> **Ausgewählter Text**:
══════════════════════════════
Das soziokulturelle Existenzminimum wird durch den Barbetrag nach § 3 Abs. 1 S. 4 AsylbLG sichergestellt. Nach Auffassung einiger Gerichte darf dieses Existenzminimum auch nicht durch eine Leistungseinschränkung nach § 1a AsylbLG unterschritten werden. Dabei handelt es sich um eine offene Rechtsfrage, die im einstweiligen Rechtsschutzverfahren nicht abschließend geklärt werden kann, weshalb eine Anordnung zugunsten der Antragstellerin zu erlassen ist.

Schlagwörter: Asylbewerberleistungsgesetz, Leistungen nach dem Asylbewerberleistungsgesetz, Barleistungen, physisches Existenzminimum, Existenzminimum, soziokulturelles Existenzminimum, Bundesverfassungsgericht, evident unzureichend, Menschenwürde, verfassungskonform, Verfassungsmäßigkeit,
Normen: AsylbLG § 3, AsylbLG § 1a Nr. 2, GG Art. 1 Abs. 1, GG Art. 20 Abs. 1,
Auszüge:

[...]

b) Die Antragstellerin hat daher grundsätzlich einen Anspruch auf die begehrten Leistungen (§ 3 AsylbLG); die sachliche Zuständigkeit der Antragsgegnerin ergibt sich dabei aus § 13 DVAsyl.

c) Ob die Antragsgegnerin dagegen zur Recht die Zahlung eines Geldbetrages zur Deckung persönlicher Bedürfnisse des täglichen Lebens verweigert hat, kann für das vorliegende Verfahren des einstweiligen Rechtsschutzes nicht abschließend geklärt werden.
══════════════════════════════
> **Deine Aufgabe**:
Schreibe den ausgewählten Text ab den Worten „Das soziokulturelle Existenzminimum“ bis einschließlich „zu erlassen ist.“ noch einmal ab. Tausche dabei „Barbetrag“ gegen „Geldbetrag“ aus.

> **Bereitgestellte Daten**:
══════════════════════════════
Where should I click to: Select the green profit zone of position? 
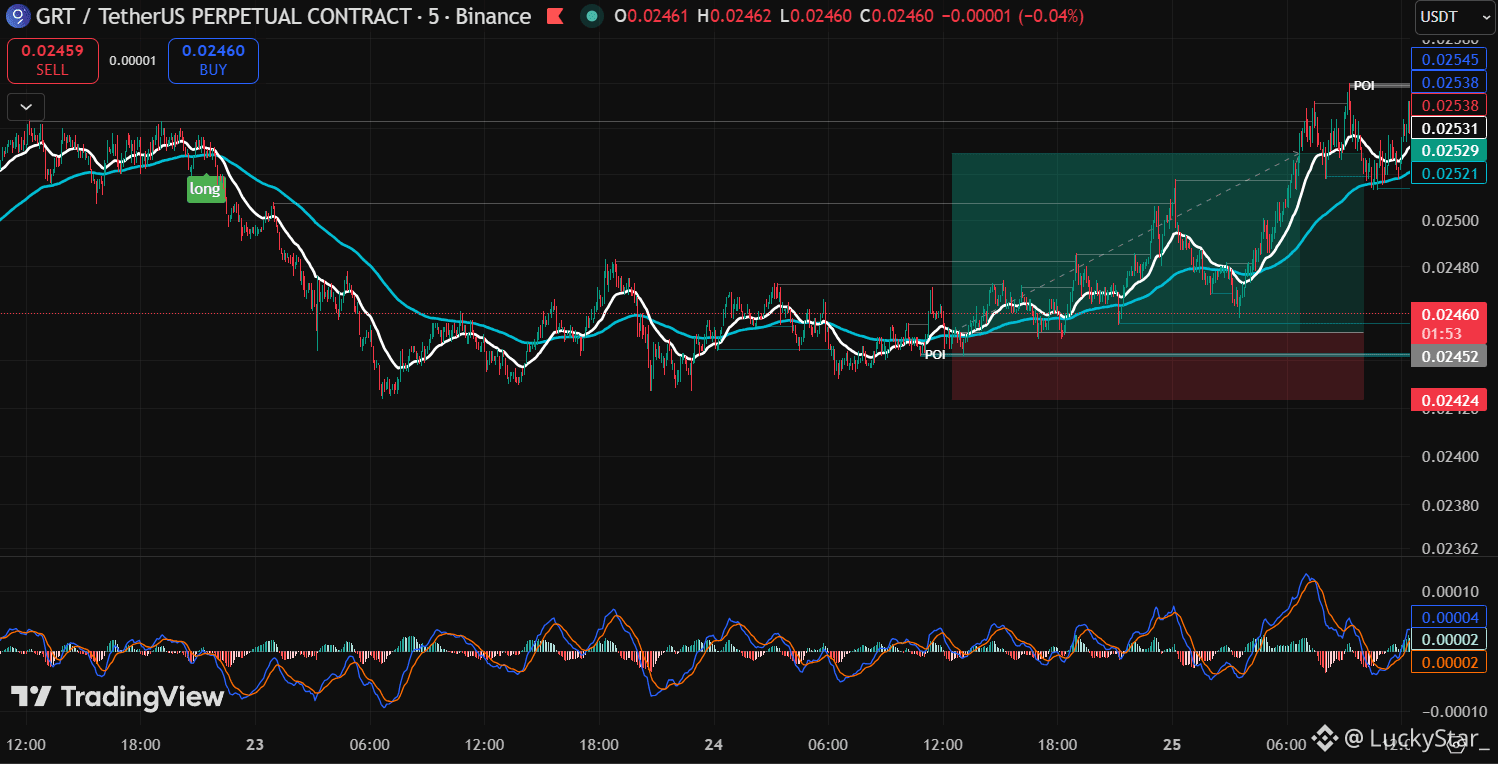(x=1157, y=242)
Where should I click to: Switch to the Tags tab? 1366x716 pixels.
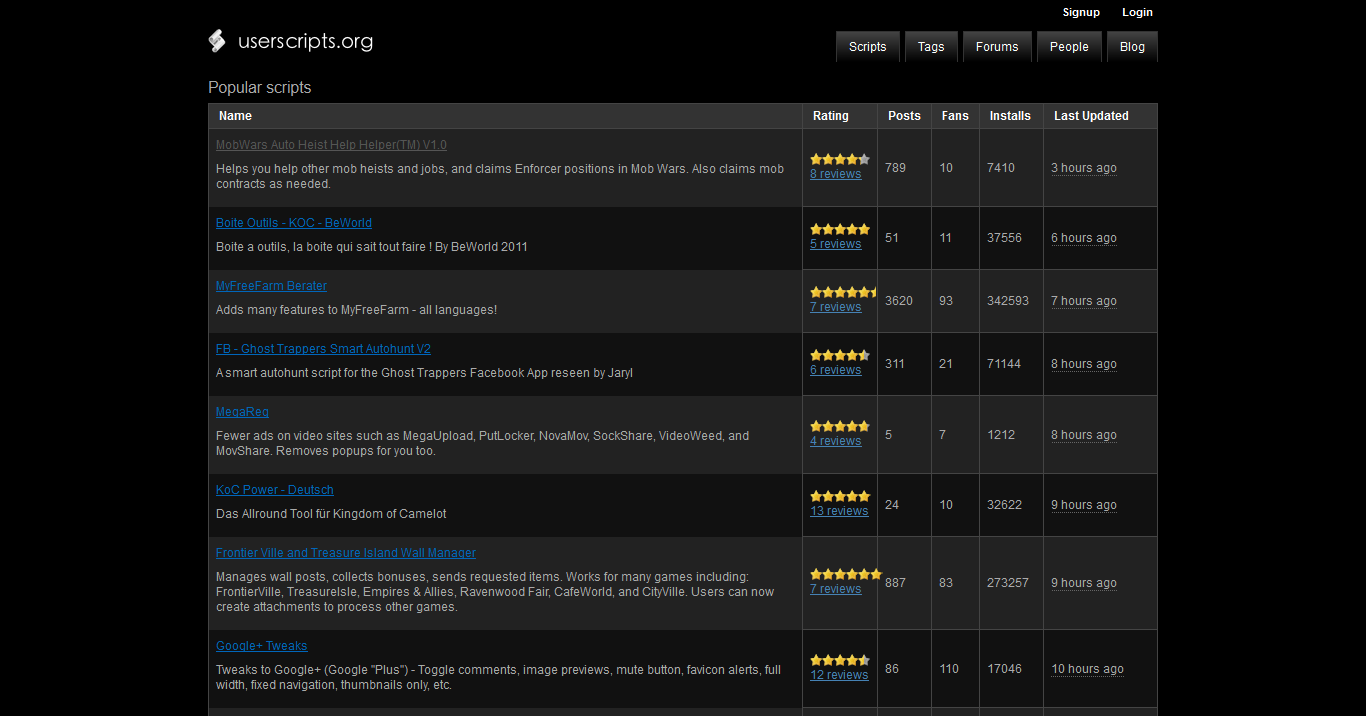(x=931, y=47)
══════════════════════════════
> **Korrekte Ausgabe**:
Das soziokulturelle Existenzminimum wird durch den Geldbetrag nach § 3 Abs. 1 S. 4 AsylbLG sichergestellt. Nach Auffassung einiger Gerichte darf dieses Existenzminimum auch nicht durch eine Leistungseinschränkung nach § 1a AsylbLG unterschritten werden. Dabei handelt es sich um eine offene Rechtsfrage, die im einstweiligen Rechtsschutzverfahren nicht abschließend geklärt werden kann, weshalb eine Anordnung zugunsten der Antragstellerin zu erlassen ist.